O Pai desmascara os falsos profetas
O alvo são os profetas que inventam as próprias visões. Eles clamam paz onde não há paz e caiam um muro frágil que nosso Pai promete derrubar numa tempestade. Mulheres que amarram amuletos mágicos nos pulsos para capturar pessoas ouvem que os amuletos serão arrancados.
13 1Veio a mim a palavra do nosso Pai:
2“Filho do homem, profetiza contra os profetas de Israel que profetizam e dize àqueles que profetizam segundo o seu próprio coração: Ouvi a palavra do nosso Pai! 3Assim diz o Pai Soberano: Ai dos profetas insensatos, que seguem o seu próprio espírito e nada viram! 4Ó Israel, os teus profetas são como raposas entre as ruínas. 5Vós não subistes às brechas nem edificastes um muro para a casa de Israel, para que permanecesse firme na batalha no dia do nosso Pai. 6Eles veem visões falsas e adivinhações mentirosas, dizendo: ‘Deus declara’, ainda que o nosso Pai não os tenha enviado—contudo esperam que a sua palavra se confirme. a a v6 Esses profetas invocam o próprio nome do Pai sobre palavras que ele nunca deu — uma pretensão falsificada sobre a sua autoridade, não a sua verdadeira voz. 7Porventura não vistes visão falsa e não proferistes adivinhação mentirosa, quando dissestes: ‘O nosso Pai declara’, ainda que eu jamais tenha falado?
8Portanto, assim diz o Pai Soberano: Porque tendes falado falsidade e visto mentiras, eis que estou contra vós—declara o Pai Soberano. 9A minha mão está contra os profetas que veem visões falsas e predizem mentiras.
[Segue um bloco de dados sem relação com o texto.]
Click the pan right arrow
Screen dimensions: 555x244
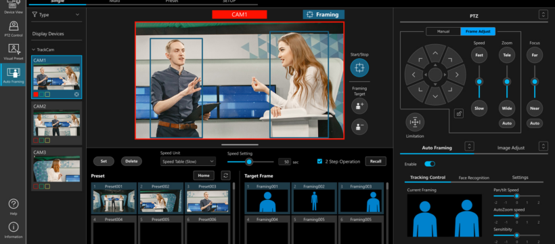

Eles não estarão no conselho do meu povo, nem serão inscritos no registro da casa de Israel, nem entrarão na terra de Israel. Então sabereis que eu sou o Pai Soberano.
10“Sim, porque desviaram o meu povo, dizendo ‘Paz’, quando não há paz; e quando alguém edifica um muro frágil, eis que eles o caiam com cal. 11Dize àqueles que o caiam que ele cairá. Virá uma chuva torrencial, cairão pedras de granizo e irromperá um vento tempestuoso. 12E quando o muro cair, porventura não vos perguntarão: ‘Onde está a cal com que o caiastes?’
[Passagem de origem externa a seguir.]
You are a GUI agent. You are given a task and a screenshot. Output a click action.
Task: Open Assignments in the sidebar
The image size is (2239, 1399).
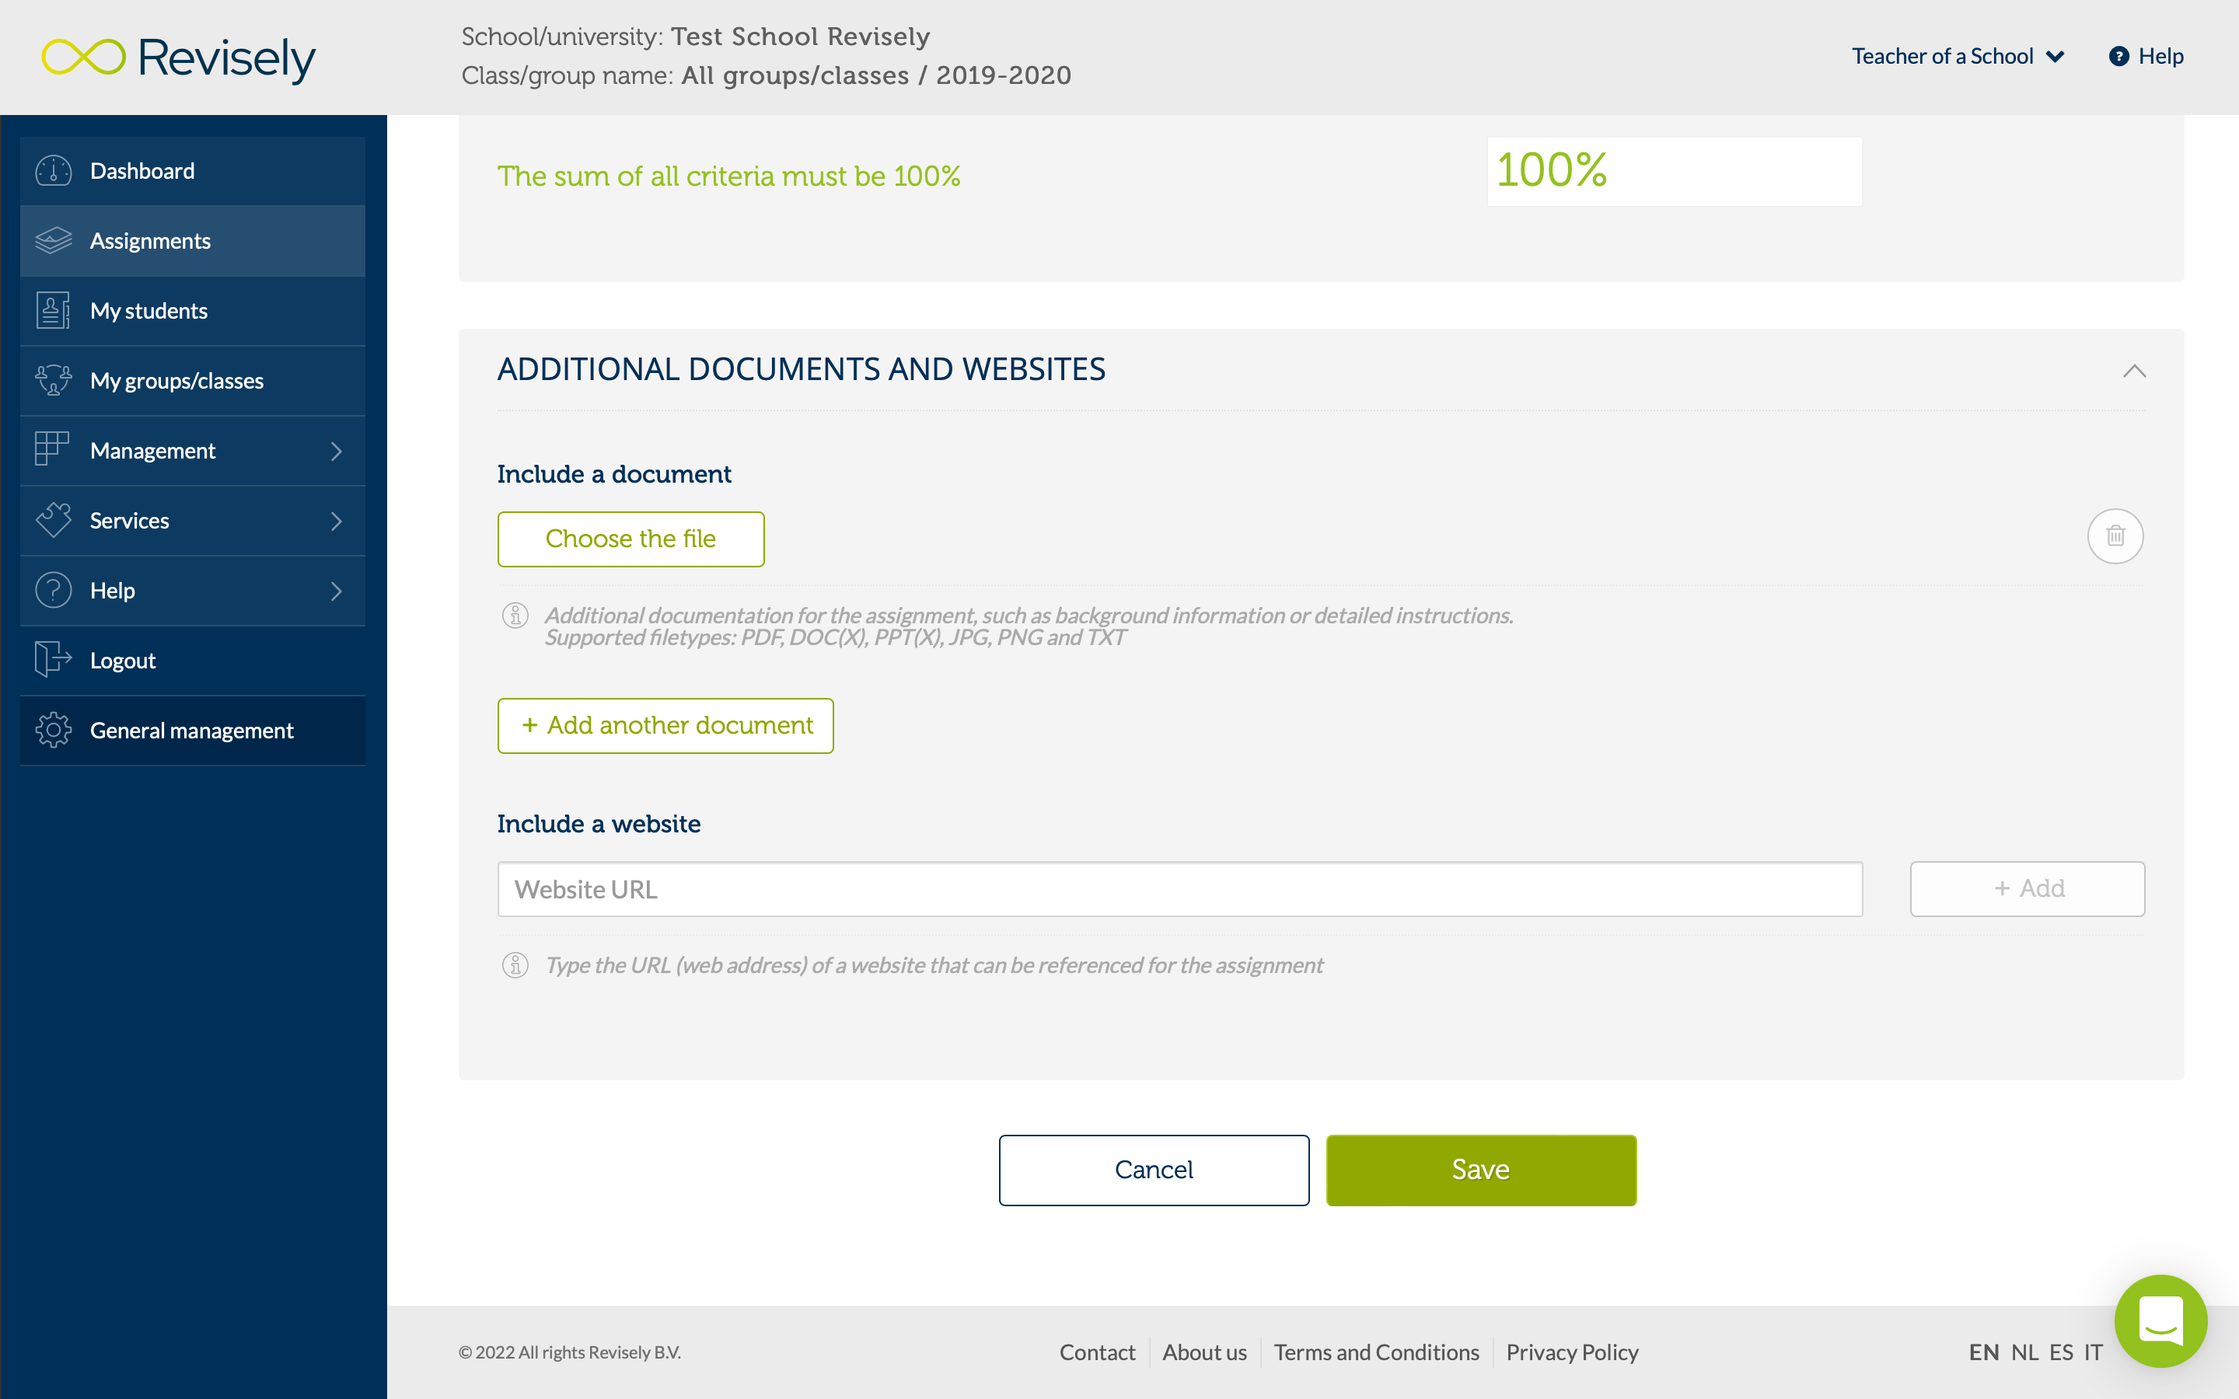150,241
13Portanto, assim diz o Pai Soberano: No meu furor desencadearei um vento tempestuoso, na minha ira uma chuva torrencial e no meu furor pedras de granizo para destruir. 14Derrubarei o muro que caiastes e o arrasarei até o chão, de modo que o seu alicerce fique exposto. Ele cairá, e perecereis no meio dele. Então sabereis que eu sou o vosso Pai. 15Assim esgotarei a minha ira contra o muro e contra aqueles que o caiaram. E vos direi: Já não existe o muro, nem aqueles que o caiaram, 16os profetas de Israel que profetizavam a respeito de Jerusalém e viam para ela visões de paz, quando não havia paz—declara o Pai Soberano.
17“E tu, filho do homem, volta o teu rosto contra as mulheres do teu povo que profetizam segundo o seu próprio coração. Profetiza contra elas 18e dize: Assim diz o Pai Soberano: Ai das mulheres que cosem faixas mágicas para todos os pulsos e fazem véus para cabeças de toda altura, a fim de caçar almas! Porventura caçareis as almas do meu povo e conservareis as vossas em vida? 19Vós me profanastes no meio do meu povo por punhados de cevada e por pedaços de pão, matando as almas que não deviam morrer e poupando as almas que não deviam viver, mentindo ao meu povo, que dá ouvidos à mentira.
20Por isso, assim diz o Pai Soberano: Eis que estou contra as vossas faixas mágicas, com que caçais as almas como aves. Eu as arrancarei dos vossos braços e libertarei as almas que caçais como aves. 21Também rasgarei os vossos véus e livrarei o meu povo das vossas mãos; eles não serão mais presa nas vossas mãos. Então sabereis que eu sou o vosso Pai. 22Porque entristecestes com mentiras o coração do justo, a quem eu não dei tristeza, e fortalecestes as mãos do ímpio, para que não se desviasse do seu mau caminho e salvasse a sua vida, 23por isso não vereis mais visões falsas nem praticareis adivinhação. Eu livrarei o meu povo das vossas mãos, e sabereis que eu sou o vosso Pai.”